Durc sta per Documento Unico di Regolarità Contributiva. Il documento serve a dimostrare l’adempimento di tutti gli obblighi contrattuali e legislativi nei confronti dell’Inail, dell’Inps e della Cassa Edile. Tramite il Durc quindi, si valuta la regolarità di adempimenti tributari, assistenziali, previdenziali e assicurativi di un’impresa nei confronti di dell’Inail dell’Inps e delle Casse Edili.

Il DURC, ovvero Documento Unico di Regolarità Contributiva, è necessario per tutti i lavori pubblici, per gli appalti, per i subappalti, per i documenti e le attestazioni SOA e per tutti quei lavori soggetti al rilascio della concessione edilizia o al controllo DIA.

Il DURC può essere richiesto dalle imprese, dagli enti pubblici appaltanti o dalle SOA, direttamente o tramite consulenti. La richiesta può essere fatta direttamente tramite web, sul sito www.sportellounicoprevidenziale.it esiste infatti, uno sportello telematico apposito portali o sul sito internet dell’INPS e dell’INAIL.

Il Documento Unico di Regolarità Contributiva, dopo opportuni controlli e verifiche, effettuate contemporaneamente da dell’INPS, dell’INAIL e della Cassa Edile, va poi consegnato presso l’apposito sportello della Cassa edile, o inviato tramite posta concernente alla posizione contributiva relativa all’impresa che ne aveva fatto domanda. Qualora anche, solo uno dei tre Enti dichiarerà la presenza di un’irregolarità il DURC sarà considerato negativo.

La negatività di un DURC equivale da parte dell’impresa a una posizione contributiva irregolare nei confronti dell’INAIL, dell’INPS e della Cassa Edile. In questo caso verranno poste in essere diverse azioni, l’ente metterà in atto azioni per recuperare il credito, l’impresa andrà a perdere l’appalto preso e non potrà stipulare contratti di sub appalto, inoltre l’impresa non conforme perderà il diritto di pagamento delle liquidazioni finali o dei SAL. Sempre nel caso di DURC negativo, all’impresa sarà sospesa la concessione edilizia, il titolo abitativo connesso alle DIA o alla concessione edilizia, e sarà privata infine, dall’attestazione SOA.

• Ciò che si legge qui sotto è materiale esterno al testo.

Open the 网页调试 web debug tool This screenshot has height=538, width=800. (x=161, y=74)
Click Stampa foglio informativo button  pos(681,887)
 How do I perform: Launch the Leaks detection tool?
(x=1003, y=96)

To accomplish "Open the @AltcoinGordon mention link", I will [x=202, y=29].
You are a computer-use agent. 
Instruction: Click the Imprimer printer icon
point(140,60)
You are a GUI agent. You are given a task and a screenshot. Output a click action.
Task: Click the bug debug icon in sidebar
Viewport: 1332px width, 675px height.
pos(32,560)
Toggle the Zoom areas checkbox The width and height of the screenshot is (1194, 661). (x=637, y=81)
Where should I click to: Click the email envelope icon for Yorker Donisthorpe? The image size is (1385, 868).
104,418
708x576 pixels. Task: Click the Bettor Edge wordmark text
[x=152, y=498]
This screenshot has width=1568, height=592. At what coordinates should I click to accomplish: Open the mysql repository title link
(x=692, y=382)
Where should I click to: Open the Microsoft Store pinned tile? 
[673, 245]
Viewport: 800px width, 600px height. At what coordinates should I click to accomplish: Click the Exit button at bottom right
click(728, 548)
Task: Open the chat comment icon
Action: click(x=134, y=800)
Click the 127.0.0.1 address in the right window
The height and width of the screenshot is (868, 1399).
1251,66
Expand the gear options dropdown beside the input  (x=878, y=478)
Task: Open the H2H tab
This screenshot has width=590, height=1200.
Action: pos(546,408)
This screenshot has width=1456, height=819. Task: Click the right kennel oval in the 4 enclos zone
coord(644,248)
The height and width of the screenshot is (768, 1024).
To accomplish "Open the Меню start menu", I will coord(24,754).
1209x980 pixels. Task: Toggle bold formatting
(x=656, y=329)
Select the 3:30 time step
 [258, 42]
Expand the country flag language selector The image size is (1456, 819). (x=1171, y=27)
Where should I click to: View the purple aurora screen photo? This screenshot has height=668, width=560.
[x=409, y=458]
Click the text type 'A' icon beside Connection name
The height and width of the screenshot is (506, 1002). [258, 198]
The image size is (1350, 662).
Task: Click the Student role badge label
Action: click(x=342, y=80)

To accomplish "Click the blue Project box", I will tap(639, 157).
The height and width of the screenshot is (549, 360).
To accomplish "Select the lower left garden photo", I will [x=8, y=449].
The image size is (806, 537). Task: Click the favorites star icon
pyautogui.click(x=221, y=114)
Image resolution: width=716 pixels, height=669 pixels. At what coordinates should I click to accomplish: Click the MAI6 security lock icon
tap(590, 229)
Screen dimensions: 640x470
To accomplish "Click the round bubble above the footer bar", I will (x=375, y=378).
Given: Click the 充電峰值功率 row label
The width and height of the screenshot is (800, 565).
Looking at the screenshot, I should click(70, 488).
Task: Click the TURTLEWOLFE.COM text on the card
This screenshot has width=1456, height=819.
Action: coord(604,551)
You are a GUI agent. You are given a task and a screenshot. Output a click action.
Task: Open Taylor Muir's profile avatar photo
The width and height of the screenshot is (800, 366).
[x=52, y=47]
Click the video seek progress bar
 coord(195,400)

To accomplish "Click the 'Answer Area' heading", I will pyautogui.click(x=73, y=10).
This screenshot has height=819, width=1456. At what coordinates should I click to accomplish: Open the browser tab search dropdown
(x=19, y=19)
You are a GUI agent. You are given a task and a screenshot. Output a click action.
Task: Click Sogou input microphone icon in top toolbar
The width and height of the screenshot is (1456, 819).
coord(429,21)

Il DURC viene sempre emesso della Cassa Edile competente della provincia appartenente all’impresa richiedente, o nel caso di liquidazioni finali e di SAL, della Cassa Edile della provincia dove sono stati svolti i lavori pubblici.

Una volta richiesto il Documento Unico di Regolarità Contributiva, il richiedente può ritirarlo presso lo sportello unico della Cassa Edile, oppure riceverlo direttamente, all’indirizzo precedentemente indicato nella richiesta, direttamente tramite posta.

Il tempo previsto per ricevere il DURC, secondo la convenzione del 15 Aprile del 2004 stipulata fra INPS, INAIL e Casse Edili è di un massimo di trenta giorni.

In alcuni casi è possibile utilizzare un’autocertificazione Durc.
Per quanto riguarda i lavori pubblici, l’autocertificazione può essere usata nei seguenti casi.
-Contratti di forniture di importo netto fino a ventimila euro.
-Contratti di acquisizione di servizi di importo netto fino a ventimila euro.
-Per attestare la non commissioni di illeciti, ai fini del rilascio della Documentazione Unica di Regolarità Contributiva, per accedere ai benefici normativi e contributivi.

L’autocertificazione Durc per lavori privati non è invece possibile.
Nel caso di lavori edili privati, il Durc deve quindi essere richiesto e ottenuto secondo la procedura indicata prima.